* [PROBLEM STATEMENT]: The answer must consist solely of the lines below starting at the one containing "Task: Open the 月环比 tab" and ending at the one containing "How do I perform: Click", repeated exactly, with both ends included and all pictures omitted.

* [Collected data]:
-=-=-=-=-
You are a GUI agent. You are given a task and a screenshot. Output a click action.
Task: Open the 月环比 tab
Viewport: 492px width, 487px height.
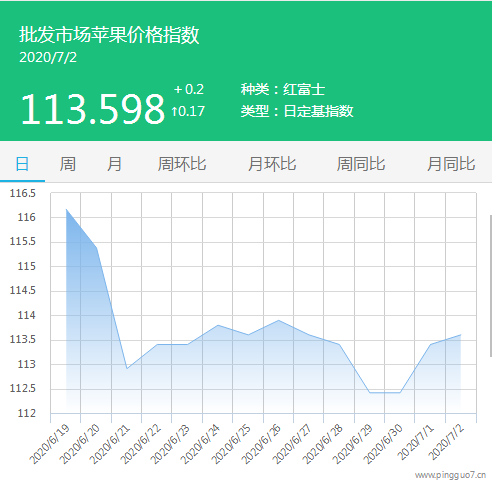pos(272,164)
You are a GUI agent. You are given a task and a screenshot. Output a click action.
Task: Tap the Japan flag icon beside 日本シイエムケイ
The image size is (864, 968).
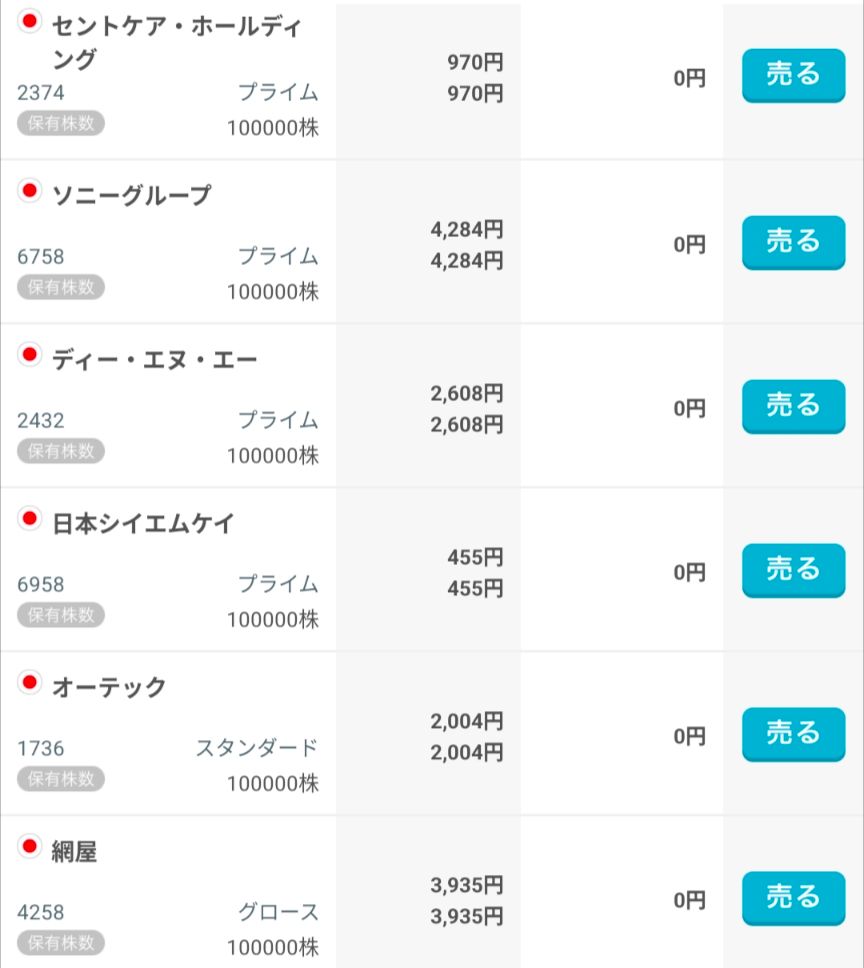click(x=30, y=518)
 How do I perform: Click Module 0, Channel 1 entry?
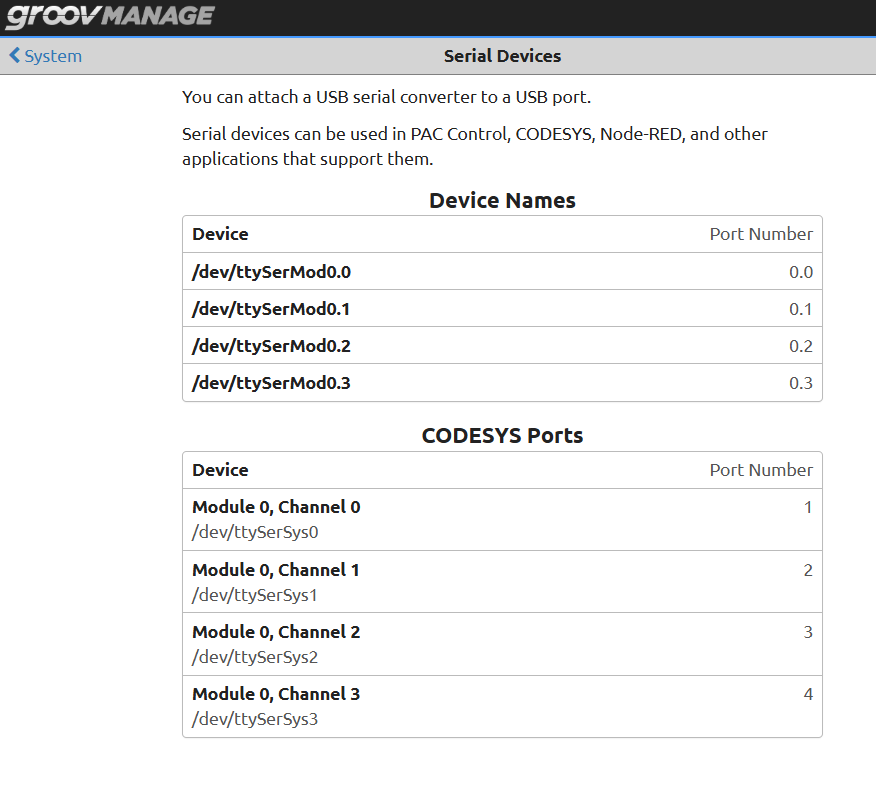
-=-=-=-=-
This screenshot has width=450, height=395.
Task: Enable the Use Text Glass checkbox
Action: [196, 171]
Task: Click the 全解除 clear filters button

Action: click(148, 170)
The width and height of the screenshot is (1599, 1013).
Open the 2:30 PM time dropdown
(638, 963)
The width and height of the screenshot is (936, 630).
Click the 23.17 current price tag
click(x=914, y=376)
-=-=-=-=-
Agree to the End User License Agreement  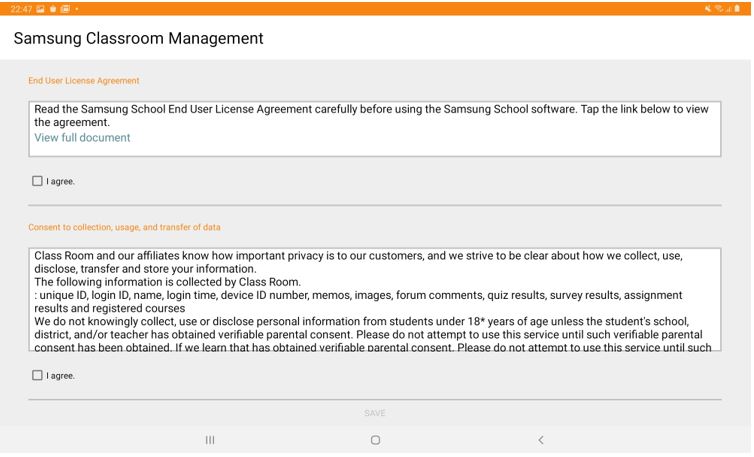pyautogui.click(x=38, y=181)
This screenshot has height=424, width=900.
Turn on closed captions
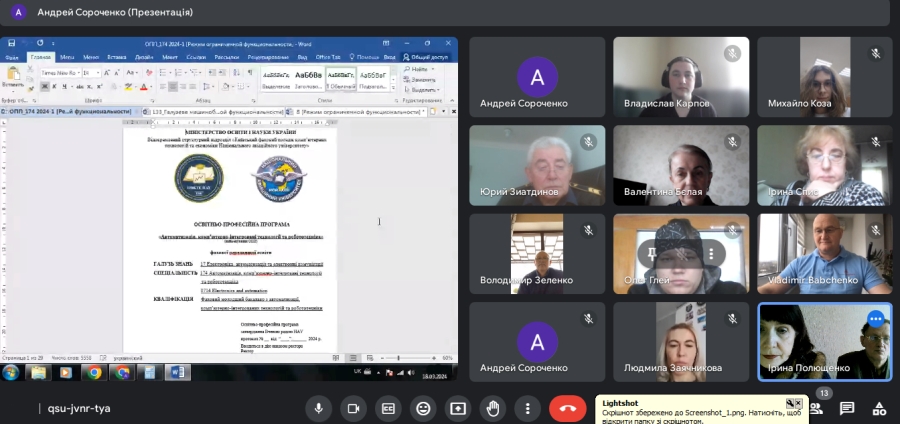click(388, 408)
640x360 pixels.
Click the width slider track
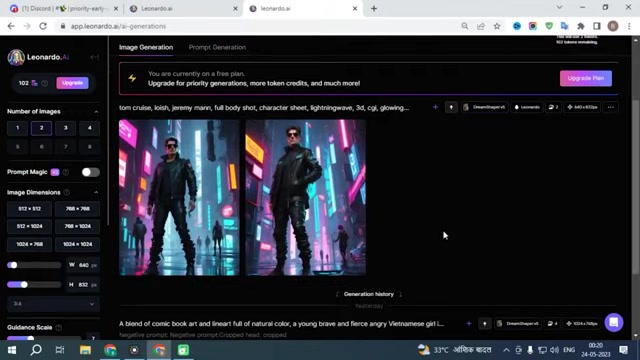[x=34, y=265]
-=-=-=-=-
* [TASK ANSWER]:
Task: Open the 月环比 tab
Viewport: 492px width, 487px height.
pos(272,164)
You are a GUI agent. You are given a task and a screenshot. Output a click action.
Task: Tap the Japan flag icon beside 日本シイエムケイ
The image size is (864, 968).
click(x=30, y=518)
 How do I perform: Click Module 0, Channel 1 entry?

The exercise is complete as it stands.